Unlocking the Water-Energy-Food Nexus: Global Learning for Local Solutions

May 11, 2020

Is the hydro-dam a solution or a problem? MSU researchers at the Center for Global Change and Earth Observations (CGCEO) have something to say about that, but the answer is not simple, and it lies at the nexus of water, energy, and food ecosystems. 

List of disciplines in or collaborating on Center’s WEFE Nexus research:

MSU Global Change Science continues to push the frontiers of understanding at this nexus.  Here at the Center, researchers apply cutting edge technology to 1) observe and understand the dynamics of the Food-Energy-Water Ecosystems at a range of spatial and temporal scales; and 2) collaboratively develop solutions through innovations in science and technologies with our partners around the globe.

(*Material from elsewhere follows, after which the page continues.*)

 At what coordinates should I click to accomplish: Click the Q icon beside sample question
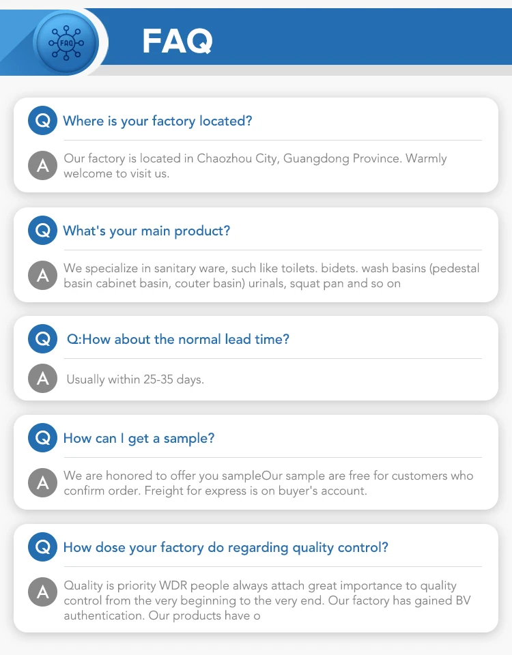tap(42, 438)
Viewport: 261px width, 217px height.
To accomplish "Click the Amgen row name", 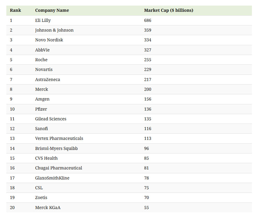I will 42,99.
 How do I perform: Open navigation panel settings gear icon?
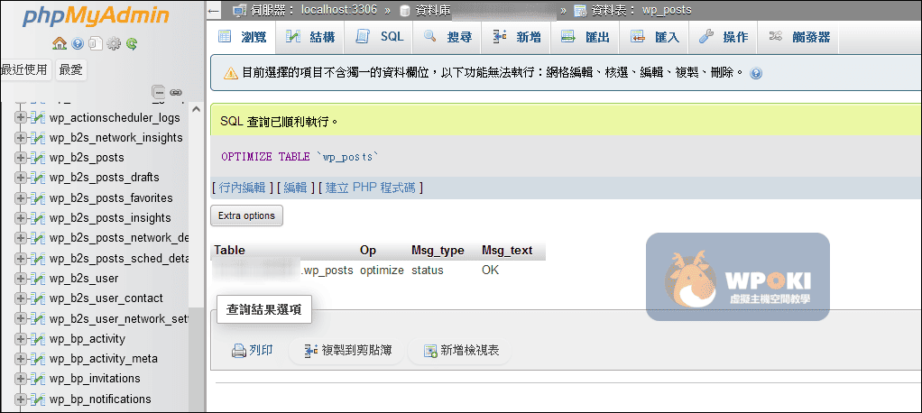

The researchers at the Center, together with their international colleagues, span a wide array of disciplines (Table 1).  Collaborating groups connect dynamically through a growing body of shared data, method, and theory.  Such connectivity reaches well beyond silos, uniting inquiries and answers into increasingly comprehensive and innovative models and, with them, ever better solutions to the new wicked problems posed.

Figure 1 Distribution of hydro-dams in the entire Mekong River (Lin & Qi 2017)
Figure 1 Distribution of hydro-dams in the entire Mekong River (Lin & Qi 2017)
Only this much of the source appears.